A city like no other, Kuala Lumpur mixes cosmopolitan with a huge dose of tradition. Here’s a 12-hour guide to exploring the bustling capital of Malaysia
Kick off where Kuala Lumpur itself began – the bridge at Lebuh Pasar where the Klang and Gombak rivers meet to create an estuary where the first settlement was built. On the one side are colonial British buildings arranged around Independence Square. With domes and arches lending it a quirky humour, the Sultan Abdul Samad building – once a courthouse – is the biggest structure. Across the road, the Tudor-styled Royal Selangor Club, a member’s only social club, still clings to the tradition of being a men’s-only bar.
Cross the bridge into Medan Pasar (Old Market Square) and enjoy a local breakfast of toast, boiled eggs and coffee at one of the kopitiams. The old shop-houses are evocative for their playful Art Deco appearance. After breakfast, walk to Lebuh Pudu to the Sin Sze Si Ya Temple founded in 1864 to find out what the fortune sticks say about your future.
A few steps away sits Central Market. Built in 1888, it’s now a handicraft market selling everything from ornaments to souvenirs, and even keris (traditional Malay daggers).
Cross the road to Petaling Street to explore lanes filled with stalls piled high with clothes and accessories. This is the place to indulge in old-style Chinese snacks like egg tarts and puff pastries. The adjacent and newly-restored Kwai Chai Hong is also a must-visit for its stunning murals and all-round nostalgic feels. For the best curry noodles, make a beeline for Madras Lane.
Read more: KL’s Kwai Chai Hong is a time capsule of Chinatown’s old-world charm
Retrace your steps toward Medan Pasar and head to the Jamek Mosque, built in 1909 with whimsical arcs and loops. Visitors should dress modestly. Here, you can catch a train to KL’s city center.
Two stops later at Kuala Lumpur City Centre, or KLCC, you’re in skyscraper land. Walk around the park for striking views of the glittering Petronas Twin Towers before checking out the Suria mall at the foot of the towers.

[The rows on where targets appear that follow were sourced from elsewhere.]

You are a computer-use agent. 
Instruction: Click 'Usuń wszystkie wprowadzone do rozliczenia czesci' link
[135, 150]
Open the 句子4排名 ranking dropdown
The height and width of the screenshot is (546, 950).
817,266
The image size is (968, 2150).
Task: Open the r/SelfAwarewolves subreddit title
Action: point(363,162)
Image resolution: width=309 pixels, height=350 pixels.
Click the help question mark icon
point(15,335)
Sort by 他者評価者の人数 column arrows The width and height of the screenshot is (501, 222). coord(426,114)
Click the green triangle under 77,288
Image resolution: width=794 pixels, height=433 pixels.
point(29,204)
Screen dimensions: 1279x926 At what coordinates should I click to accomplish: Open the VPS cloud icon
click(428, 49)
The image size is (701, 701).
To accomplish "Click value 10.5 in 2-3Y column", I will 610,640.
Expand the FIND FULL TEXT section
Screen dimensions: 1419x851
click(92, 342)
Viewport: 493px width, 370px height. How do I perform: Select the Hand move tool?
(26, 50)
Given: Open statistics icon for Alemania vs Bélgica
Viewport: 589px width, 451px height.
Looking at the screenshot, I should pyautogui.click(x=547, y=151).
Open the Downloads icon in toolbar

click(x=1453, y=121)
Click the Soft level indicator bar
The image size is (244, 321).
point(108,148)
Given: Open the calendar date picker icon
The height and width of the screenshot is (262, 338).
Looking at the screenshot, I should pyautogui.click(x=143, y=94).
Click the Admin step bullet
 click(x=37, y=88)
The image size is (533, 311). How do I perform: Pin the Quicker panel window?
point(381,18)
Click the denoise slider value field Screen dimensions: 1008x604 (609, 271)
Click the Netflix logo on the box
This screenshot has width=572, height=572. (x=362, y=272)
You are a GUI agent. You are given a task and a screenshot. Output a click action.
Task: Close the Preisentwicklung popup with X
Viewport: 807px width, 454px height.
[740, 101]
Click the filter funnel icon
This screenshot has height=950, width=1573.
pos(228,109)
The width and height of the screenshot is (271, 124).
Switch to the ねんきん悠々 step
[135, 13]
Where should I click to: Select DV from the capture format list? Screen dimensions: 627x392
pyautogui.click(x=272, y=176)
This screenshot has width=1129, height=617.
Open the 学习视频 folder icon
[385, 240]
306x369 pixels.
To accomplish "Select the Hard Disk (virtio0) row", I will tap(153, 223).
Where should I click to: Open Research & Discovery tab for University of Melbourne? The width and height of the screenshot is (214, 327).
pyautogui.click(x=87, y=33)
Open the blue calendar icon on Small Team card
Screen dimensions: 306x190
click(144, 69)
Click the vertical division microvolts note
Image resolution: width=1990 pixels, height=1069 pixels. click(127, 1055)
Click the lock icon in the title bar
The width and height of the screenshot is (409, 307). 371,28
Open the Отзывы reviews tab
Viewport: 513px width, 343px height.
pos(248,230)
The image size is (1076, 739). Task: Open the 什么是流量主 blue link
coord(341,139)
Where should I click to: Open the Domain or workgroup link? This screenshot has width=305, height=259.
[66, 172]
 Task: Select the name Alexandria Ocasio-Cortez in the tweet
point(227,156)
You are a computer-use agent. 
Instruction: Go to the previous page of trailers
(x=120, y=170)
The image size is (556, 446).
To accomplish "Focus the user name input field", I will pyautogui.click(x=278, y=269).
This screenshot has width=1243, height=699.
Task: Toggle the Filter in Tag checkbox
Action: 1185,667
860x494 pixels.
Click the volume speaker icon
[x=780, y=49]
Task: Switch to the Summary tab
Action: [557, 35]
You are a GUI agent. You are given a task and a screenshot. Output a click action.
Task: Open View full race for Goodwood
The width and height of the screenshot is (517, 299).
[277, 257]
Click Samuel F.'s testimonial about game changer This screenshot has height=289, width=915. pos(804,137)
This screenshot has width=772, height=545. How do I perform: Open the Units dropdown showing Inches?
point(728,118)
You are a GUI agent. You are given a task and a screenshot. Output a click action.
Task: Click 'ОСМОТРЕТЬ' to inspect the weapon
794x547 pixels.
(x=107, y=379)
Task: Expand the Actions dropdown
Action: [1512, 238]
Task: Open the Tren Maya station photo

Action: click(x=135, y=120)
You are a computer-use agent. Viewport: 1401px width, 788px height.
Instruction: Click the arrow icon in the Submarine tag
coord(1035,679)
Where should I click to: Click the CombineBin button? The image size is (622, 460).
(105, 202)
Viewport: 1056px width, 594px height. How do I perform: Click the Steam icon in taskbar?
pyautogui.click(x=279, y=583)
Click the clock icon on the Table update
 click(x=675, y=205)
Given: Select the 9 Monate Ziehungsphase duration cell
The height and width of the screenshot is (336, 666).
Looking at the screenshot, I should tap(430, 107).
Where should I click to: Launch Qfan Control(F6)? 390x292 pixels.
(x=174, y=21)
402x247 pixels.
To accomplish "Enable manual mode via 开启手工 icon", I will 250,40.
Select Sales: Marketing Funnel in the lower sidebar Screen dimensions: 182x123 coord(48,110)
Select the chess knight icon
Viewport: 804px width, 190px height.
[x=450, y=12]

To see KL as a bird does, flit up to the Thirty8 restaurant for an optional food stop in the Grand Hyatt Hotel. Admire the views from the restaurant, or tuck into dishes like sashimi or roast duck.
Get a cab, and zoom from skyscrapers to wooden houses in five minutes. Kampung Baru was built in the 1880s as a Malay agricultural settlement; today, it remains a rustic village amid the city lights. If you’re still peckish, hunt out hidden stalls to sample Malay street food like mee rebus and nasi lemak.
Hop into a taxi to Jalan Tuanku Abdul Rahman, a road flanked by well-preserved pre-war buildings, to see where the locals shop for textiles and clothing at bargain prices.
Head to KL Tower for 360-degree views of the day turning to dusk.
Pop over to Changkat Bukit Bintang, widely regarded as one of KL’s best nightlife spots and located within easy reach from famous landmarks like Pavilion KL. This narrow strip brims with cocktail bars, pubs and trendy resto-bars (crowd-favourites like Opium KL continue to delight diners for its fusion cuisine and inventive cocktails).
Alternatively, for some delicious local fare, head to Jalan Alor, the city’s famed hawker street. Located just a short walk away from Changkat Bukit Bintang, its slew of hawker stalls and seafood restaurants whipping up everything from juicy barbecued meats, noodles and desserts makes it a popular (and wallet-friendly) supper spot in the Golden Triangle.